Icinga2 at large scale

Hello community,
I was not sure where to put this topic, please move it if it’s under wrong category

In this topic i would like to cover several questions: system requirements, possible bottlenecks and benchmarking. Hope this will simplify installation for new users and provide “ready for deploy” cluster schemas and strategy.

My main goals are:

  1. define benchmarking tools for stress testing of cluster prototype
  2. define how scalable Icinga2 is, based on stress tests
  3. provide system requirements for the server hardware

A little bit of background
Currently i’m working under Proof of Concept of Icinga2 for my company production environment.
It will be couple of Icinga2 distributed clusters of different size, the biggest one should handle up to 30k clients.
I’ll need to make several standardized clusters, for example:
Cluster S: up to 500 clients
Cluster M: up to 5000 clients
Cluster L: up to 10000 clients
Cluster XL: up to 30000 clients

Preferred environment:

  1. “master” & “satellite” components will be cloud based systems with instances with 8 CPUs / 16 GB RAM.
  2. MySQL cluster on cloud instances with 8 CPUs / 16 GB RAM with floating IP.
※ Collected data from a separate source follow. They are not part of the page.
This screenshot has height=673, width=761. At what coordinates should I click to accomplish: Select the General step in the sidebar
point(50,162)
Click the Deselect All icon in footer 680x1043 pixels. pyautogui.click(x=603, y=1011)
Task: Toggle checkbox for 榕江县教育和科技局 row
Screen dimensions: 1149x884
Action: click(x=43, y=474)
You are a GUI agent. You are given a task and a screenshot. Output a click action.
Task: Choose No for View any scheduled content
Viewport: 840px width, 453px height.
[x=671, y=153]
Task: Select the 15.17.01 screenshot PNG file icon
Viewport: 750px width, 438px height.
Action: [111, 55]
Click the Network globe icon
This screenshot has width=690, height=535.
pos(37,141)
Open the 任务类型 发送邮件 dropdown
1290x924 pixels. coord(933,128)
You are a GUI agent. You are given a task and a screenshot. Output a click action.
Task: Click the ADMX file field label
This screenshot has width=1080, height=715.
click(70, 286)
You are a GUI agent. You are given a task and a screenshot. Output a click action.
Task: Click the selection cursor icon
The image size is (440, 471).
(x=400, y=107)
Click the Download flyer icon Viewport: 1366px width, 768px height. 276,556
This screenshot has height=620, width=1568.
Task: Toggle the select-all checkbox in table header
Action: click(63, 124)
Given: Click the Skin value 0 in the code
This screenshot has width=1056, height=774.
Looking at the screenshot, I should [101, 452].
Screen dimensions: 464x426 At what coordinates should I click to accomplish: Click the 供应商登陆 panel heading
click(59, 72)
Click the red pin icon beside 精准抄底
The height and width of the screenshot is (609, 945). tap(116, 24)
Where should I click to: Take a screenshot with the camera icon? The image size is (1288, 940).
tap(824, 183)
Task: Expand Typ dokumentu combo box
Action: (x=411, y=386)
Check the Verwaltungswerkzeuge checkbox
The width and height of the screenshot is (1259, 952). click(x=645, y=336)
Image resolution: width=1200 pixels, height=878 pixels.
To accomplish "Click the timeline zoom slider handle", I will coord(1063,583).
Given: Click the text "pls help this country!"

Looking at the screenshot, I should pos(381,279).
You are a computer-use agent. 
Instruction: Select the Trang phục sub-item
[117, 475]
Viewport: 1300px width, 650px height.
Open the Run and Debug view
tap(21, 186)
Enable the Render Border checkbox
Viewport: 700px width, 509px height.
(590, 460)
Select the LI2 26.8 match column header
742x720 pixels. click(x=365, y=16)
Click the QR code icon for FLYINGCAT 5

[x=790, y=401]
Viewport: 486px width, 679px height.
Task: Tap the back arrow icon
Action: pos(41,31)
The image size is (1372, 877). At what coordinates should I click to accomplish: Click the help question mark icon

Optional environment for biggest clusters:

  1. “master” components on baremetal servers, “satellites” on cloud instances with 8 CPUs / 16 GB RAM.
  2. MySQL cluster on baremetal servers with floating IP

Possible bottlenecks:
Following documentation of top-down 3 level clusters, main bottleneck could be a Icinga2 master zone as it’s horizontal scale limit is 2 nodes in HA mode (please correct me if i’m wrong).

First of all i need benchmarking tool to emulate 30k of real clients, this will allow me to understand if it fit our needs for the largest cluster.
Test requirements: 50 checks, 1 minute frequency for each check, 30000 emulated clients.
Summary for system would be to handle: 1.5 million events per min or 25000 events per second.

Does anyone have experience with standardization and benchmarking of Icinga2?

I would like to generate real load with active checks, it could be done with docker instances but i’m looking for a more elegant way, because docker will make a big resource overhead. Please share with what tools you generated load for a tests.

With best regards,
Dmitriy.

1 Like

I’ve been testing Icinga2 in different cases and it’s time to share with first results.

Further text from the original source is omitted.